==== EXTRAIT CHOISI

La nouvelle géographie des emplois

L’économie rattrapée par la géographie

Le travail mené en 2013 par le Centre Etudes & Prospective sur les relocalisations d’activités industrielles en France, en collaboration avec Sémaphores et le laboratoire ACEDI de Paris-Dauphine, avait mis l’accent sur la capacité des territoires à constituer des écosystèmes pérennisant leur attractivité et leur développement. Ces écosystèmes désignent l’ensemble de ressources et le réseau de connexions susceptibles de donner durablement vie à ce développement : activités économiques, compétences des personnes, ressources en capital, institutions d’enseignement et de recherche. La revue de littérature de ce travail a souligné les apports d’économistes-géographes comme Laurent Davezies (La crise qui vient, la nouvelle fracture territoriale, La République des idées, Seuil, 2012) et Pierre Veltz (Paris, France, Monde, Repenser l’économie par le territoire, Éditions de l’Aube, 2012). L’analyse empirique menée sur les 320 zones d’emploi définies par l’INSEE, à l’initiative de l’équipe d’El Mouhoub Mouhoud à l’ACEDI, a permis de montrer comment le croisement des spécialisations sectorielles d’un territoire et des profils professionnels de sa main d’œuvre conditionne sa vulnérabilité aux délocalisations ou sa propension aux relocalisations.

========
==== DONNÉES FOURNIES

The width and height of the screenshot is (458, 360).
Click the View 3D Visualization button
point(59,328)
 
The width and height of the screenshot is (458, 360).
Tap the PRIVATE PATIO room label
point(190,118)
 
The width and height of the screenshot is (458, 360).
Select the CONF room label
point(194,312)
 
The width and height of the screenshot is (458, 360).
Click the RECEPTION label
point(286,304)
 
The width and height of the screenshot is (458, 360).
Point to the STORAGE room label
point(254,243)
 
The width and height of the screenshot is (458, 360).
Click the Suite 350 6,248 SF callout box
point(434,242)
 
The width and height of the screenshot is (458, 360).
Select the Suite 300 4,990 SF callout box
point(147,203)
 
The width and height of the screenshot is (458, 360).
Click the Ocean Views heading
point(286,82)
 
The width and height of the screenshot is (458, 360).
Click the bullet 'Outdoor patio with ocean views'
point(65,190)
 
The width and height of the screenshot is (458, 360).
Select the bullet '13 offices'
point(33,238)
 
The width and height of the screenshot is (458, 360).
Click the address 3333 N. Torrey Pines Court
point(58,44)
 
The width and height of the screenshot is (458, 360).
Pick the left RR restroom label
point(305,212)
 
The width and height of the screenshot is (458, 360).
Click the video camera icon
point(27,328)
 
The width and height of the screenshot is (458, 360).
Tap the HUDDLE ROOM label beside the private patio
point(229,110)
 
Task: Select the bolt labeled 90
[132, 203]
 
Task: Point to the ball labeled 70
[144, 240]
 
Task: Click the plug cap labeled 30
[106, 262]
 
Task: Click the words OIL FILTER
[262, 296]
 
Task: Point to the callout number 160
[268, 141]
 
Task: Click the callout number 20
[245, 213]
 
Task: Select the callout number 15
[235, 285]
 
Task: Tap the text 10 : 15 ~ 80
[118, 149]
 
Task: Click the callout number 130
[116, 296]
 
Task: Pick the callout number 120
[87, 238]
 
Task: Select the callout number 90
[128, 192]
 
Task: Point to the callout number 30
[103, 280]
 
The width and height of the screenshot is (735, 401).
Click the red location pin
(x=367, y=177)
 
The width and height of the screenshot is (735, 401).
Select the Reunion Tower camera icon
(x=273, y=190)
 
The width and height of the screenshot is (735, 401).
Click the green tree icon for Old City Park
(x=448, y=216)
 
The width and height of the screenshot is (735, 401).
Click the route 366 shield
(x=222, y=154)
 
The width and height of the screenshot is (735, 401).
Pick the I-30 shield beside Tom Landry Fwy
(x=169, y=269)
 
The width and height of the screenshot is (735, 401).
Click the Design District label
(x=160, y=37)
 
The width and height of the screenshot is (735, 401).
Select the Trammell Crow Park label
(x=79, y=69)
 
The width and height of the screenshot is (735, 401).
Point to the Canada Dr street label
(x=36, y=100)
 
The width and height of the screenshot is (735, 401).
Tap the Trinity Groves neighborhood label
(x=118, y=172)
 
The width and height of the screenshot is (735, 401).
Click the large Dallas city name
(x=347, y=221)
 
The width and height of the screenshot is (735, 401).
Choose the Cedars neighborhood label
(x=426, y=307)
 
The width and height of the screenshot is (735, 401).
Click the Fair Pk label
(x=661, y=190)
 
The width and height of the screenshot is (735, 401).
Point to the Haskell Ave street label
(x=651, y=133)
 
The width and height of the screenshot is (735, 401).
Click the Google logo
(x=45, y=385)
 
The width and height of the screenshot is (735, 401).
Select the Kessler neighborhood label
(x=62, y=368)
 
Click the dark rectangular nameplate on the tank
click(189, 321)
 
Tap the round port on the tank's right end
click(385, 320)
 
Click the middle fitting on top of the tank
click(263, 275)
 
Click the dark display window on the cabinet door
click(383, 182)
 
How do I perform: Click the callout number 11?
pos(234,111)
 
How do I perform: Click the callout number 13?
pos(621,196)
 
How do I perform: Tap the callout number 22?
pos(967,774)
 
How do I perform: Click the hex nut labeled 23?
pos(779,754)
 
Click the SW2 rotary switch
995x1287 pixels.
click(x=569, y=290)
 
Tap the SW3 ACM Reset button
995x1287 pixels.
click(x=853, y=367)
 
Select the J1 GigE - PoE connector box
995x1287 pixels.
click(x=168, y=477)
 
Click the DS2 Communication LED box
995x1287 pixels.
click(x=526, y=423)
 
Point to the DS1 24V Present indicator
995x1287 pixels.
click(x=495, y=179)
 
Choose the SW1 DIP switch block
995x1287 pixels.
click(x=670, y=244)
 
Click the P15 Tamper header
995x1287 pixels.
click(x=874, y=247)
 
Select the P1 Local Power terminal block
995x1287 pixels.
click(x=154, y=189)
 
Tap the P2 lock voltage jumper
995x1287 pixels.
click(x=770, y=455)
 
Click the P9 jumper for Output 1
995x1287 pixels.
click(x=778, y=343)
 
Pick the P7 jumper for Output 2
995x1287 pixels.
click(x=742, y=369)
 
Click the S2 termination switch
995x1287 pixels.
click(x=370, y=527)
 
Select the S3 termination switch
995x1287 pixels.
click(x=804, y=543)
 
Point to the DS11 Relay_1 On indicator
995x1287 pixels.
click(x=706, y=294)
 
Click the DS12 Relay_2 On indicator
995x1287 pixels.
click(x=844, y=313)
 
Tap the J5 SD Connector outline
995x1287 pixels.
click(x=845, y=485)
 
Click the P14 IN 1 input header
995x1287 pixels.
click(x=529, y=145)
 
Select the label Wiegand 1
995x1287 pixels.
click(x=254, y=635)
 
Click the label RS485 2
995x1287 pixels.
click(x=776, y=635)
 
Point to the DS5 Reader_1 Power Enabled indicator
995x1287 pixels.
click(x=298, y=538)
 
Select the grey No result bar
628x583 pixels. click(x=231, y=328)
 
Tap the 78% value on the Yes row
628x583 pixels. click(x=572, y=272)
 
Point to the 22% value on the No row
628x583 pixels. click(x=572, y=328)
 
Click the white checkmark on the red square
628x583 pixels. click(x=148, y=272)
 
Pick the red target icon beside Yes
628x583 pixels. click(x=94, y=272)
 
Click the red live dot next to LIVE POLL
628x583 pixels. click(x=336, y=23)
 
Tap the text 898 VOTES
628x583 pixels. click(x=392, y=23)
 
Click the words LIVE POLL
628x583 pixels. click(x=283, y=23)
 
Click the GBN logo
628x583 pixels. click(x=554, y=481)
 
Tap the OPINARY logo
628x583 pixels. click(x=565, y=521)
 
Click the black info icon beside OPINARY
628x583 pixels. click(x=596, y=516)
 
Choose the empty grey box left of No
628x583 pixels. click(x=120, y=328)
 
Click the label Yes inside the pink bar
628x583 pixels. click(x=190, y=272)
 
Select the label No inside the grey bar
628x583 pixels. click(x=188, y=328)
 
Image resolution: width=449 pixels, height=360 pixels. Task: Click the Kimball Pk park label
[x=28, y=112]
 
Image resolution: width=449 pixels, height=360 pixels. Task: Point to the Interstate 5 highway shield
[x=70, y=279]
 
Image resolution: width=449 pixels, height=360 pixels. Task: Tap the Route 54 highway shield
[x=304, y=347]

========

* **CONSIGNES**:
[1] Pouvez-vous recopier à l'identique les lignes de la liste, en partant de son début et en allant jusqu'à la ligne contenant "point(286,304)", celle-ci comprise ?
[2] Pouvez-vous rédiger la suite du texte sur la nouvelle géographie des emplois, à partir de sa dernière phrase ?

* **RÉSULTATS PAR CONSIGNE**:
[1]
The width and height of the screenshot is (458, 360).
Click the View 3D Visualization button
point(59,328)
 
The width and height of the screenshot is (458, 360).
Tap the PRIVATE PATIO room label
point(190,118)
 
The width and height of the screenshot is (458, 360).
Select the CONF room label
point(194,312)
 
The width and height of the screenshot is (458, 360).
Click the RECEPTION label
point(286,304)

[2]
L’intérêt de l’ouvrage d’Enrico Moretti (EM) est d’offrir, sur le vaste espace constitué par les Etats-Unis, un cadre de raisonnement intégrant les riches données socio-économiques permettant de mesurer les forces qui restructurent cet espace et d’en apprécier l’impact. Sa thèse centrale pourrait être résumée comme suit : l’économie contemporaine de la connaissance et de l’innovation  développe des forces d’agglomération et d’attraction inédites qui concentrent localement les activités et les compétences et qui suscitent des divergences grandissantes entre territoires, avec des conséquences lourdes pour la cohésion économique et sociale de la nation qui les rassemble. Si cette thèse se réfère aux travaux antérieurs de la nouvelle économie industrielle, EM la développe avec une cohérence et une richesse empiriques qui lui confèrent une portée politique bien plus forte que les seuls travaux analytiques spécialisés. Les économies d’échelle, la profondeur du marché du travail local, qui facilite les appariements et… les mariages, l’accès au capital-risque, les externalités entre processus de R&D (Knowledge spillover) convergent au profit de certains territoires mais au détriment de nombreux autres. Logiquement, EM ne se contente pas d’observer et d’analyser les processus en jeu, mais en tire des principes de politique publique.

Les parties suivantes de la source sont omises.